[Start Data rows]

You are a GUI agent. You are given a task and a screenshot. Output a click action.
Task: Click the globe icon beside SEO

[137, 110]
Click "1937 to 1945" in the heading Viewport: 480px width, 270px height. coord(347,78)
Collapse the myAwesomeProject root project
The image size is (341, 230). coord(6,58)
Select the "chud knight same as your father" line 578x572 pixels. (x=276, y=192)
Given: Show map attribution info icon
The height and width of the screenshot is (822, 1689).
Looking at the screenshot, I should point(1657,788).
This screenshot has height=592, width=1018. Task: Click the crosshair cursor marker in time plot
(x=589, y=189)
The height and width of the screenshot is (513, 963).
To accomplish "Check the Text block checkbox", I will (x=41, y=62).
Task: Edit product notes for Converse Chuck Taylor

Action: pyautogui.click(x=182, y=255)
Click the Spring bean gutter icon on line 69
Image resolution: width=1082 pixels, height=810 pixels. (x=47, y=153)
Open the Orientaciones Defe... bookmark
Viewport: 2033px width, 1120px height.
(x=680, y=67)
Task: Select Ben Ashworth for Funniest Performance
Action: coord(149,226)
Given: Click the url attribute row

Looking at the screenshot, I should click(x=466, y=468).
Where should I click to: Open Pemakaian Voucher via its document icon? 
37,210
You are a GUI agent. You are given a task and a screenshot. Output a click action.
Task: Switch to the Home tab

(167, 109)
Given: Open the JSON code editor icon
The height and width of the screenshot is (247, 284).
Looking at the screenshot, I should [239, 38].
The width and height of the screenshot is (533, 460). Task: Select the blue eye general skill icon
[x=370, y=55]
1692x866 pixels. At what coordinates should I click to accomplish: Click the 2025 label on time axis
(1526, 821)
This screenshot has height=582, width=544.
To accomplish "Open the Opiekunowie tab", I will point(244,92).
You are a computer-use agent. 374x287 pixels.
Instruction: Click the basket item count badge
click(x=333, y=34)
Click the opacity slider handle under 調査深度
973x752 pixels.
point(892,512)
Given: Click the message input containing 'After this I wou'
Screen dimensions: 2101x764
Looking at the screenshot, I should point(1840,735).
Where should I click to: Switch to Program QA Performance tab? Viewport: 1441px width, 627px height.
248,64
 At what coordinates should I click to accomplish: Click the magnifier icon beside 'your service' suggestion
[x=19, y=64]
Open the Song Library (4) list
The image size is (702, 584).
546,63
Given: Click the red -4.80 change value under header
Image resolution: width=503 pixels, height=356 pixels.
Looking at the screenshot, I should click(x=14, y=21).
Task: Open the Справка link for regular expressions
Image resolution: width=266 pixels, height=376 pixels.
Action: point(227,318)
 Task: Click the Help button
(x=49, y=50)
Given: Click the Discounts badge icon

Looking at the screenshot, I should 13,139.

[End Data rows]

- Problem details -
Arrange the stretch of the records from the line containing "beside 'your service' suggestion" through the end of the records as a Markdown table with the columns Row and Line, numbering each row and skipping blank lines.

- Final result -
| Row | Line |
|---|---|
| 1 |  At what coordinates should I click to accomplish: Click the magnifier icon beside 'your service' suggestion |
| 2 | [x=19, y=64] |
| 3 | Open the Song Library (4) list |
| 4 | The image size is (702, 584). |
| 5 | 546,63 |
| 6 | Given: Click the red -4.80 change value under header |
| 7 | Image resolution: width=503 pixels, height=356 pixels. |
| 8 | Looking at the screenshot, I should click(x=14, y=21). |
| 9 | Task: Open the Справка link for regular expressions |
| 10 | Image resolution: width=266 pixels, height=376 pixels. |
| 11 | Action: point(227,318) |
| 12 |  Task: Click the Help button |
| 13 | (x=49, y=50) |
| 14 | Given: Click the Discounts badge icon |
| 15 | Looking at the screenshot, I should 13,139. |